- _TASK TO CARRY OUT_: Could you retype the whole listing word for word and drop the images?
***
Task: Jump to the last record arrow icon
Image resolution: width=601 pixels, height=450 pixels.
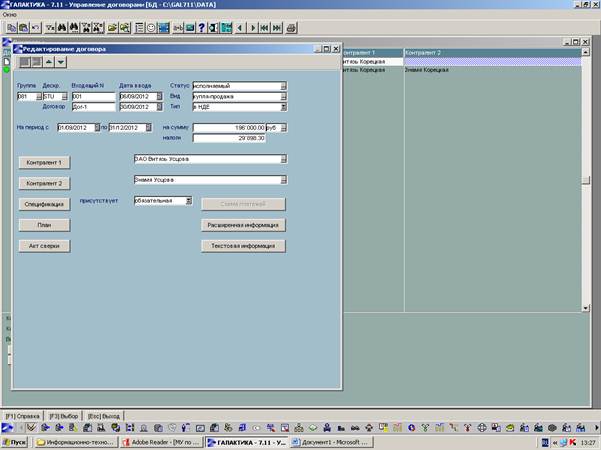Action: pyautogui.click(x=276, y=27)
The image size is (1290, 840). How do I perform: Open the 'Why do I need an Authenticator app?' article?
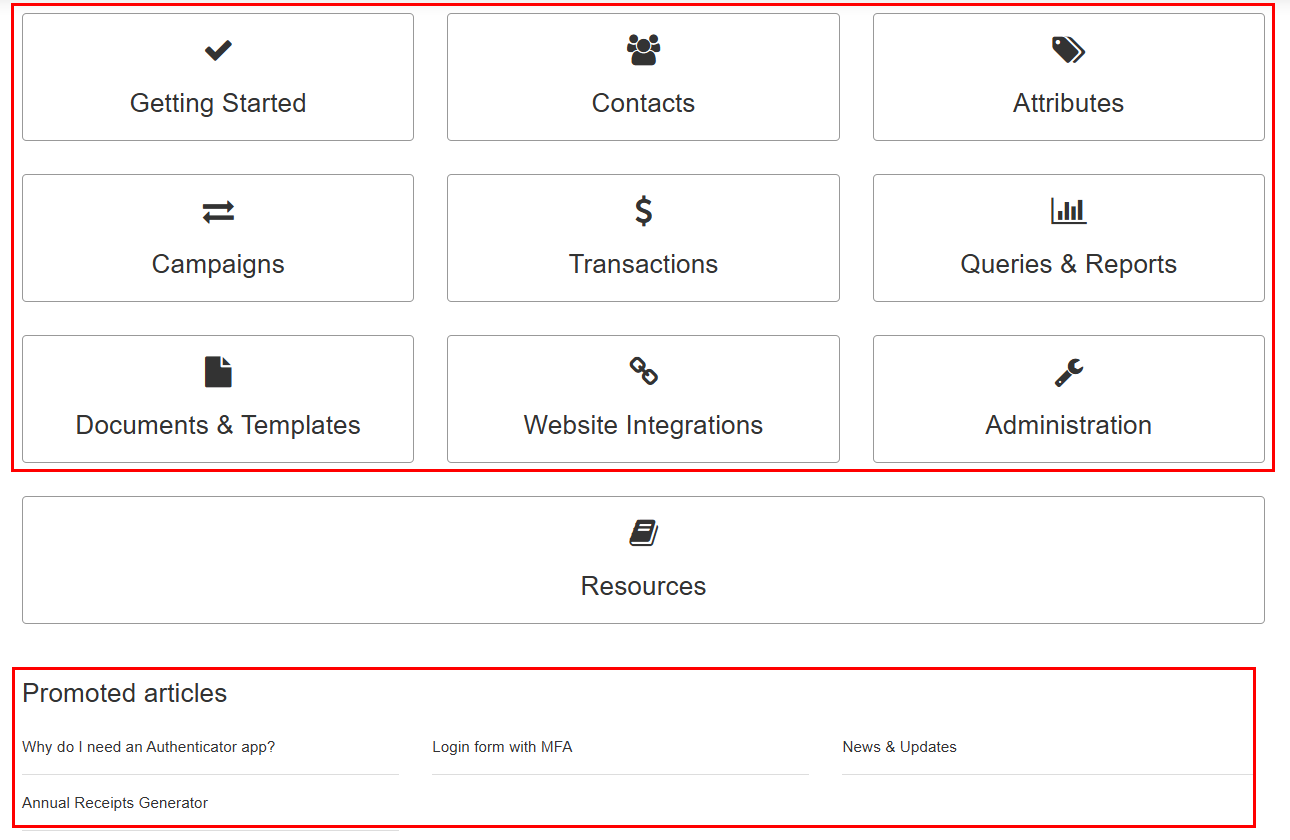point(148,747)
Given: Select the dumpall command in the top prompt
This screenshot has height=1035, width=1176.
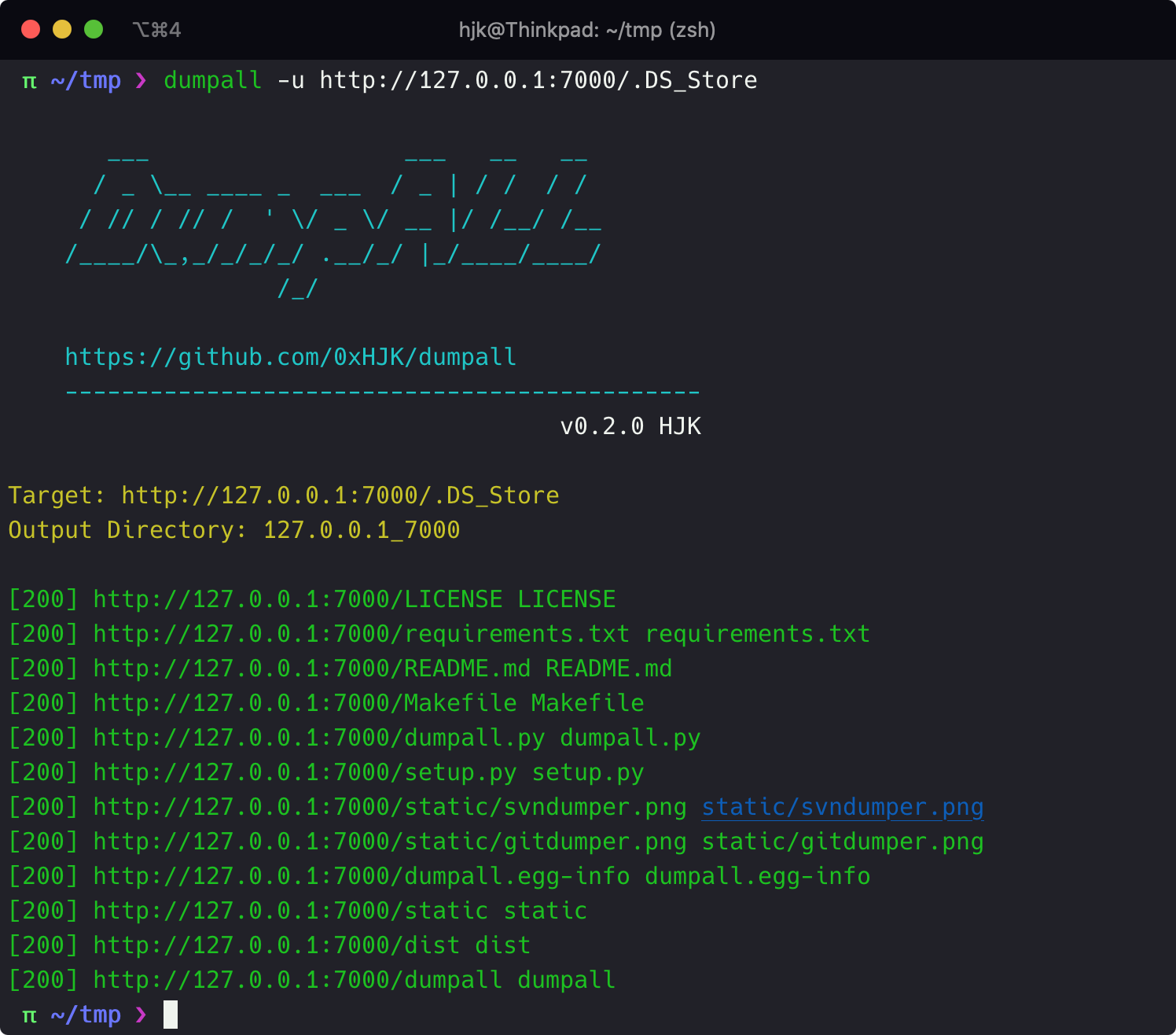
***
- _RESPONSE AREA_:
Task: Jump to the last record arrow icon
Image resolution: width=601 pixels, height=450 pixels.
Action: pyautogui.click(x=276, y=27)
The image size is (1290, 840). How do I perform: Open the 'Why do I need an Authenticator app?' article?
point(148,747)
Given: Select the dumpall command in the top prompt
This screenshot has height=1035, width=1176.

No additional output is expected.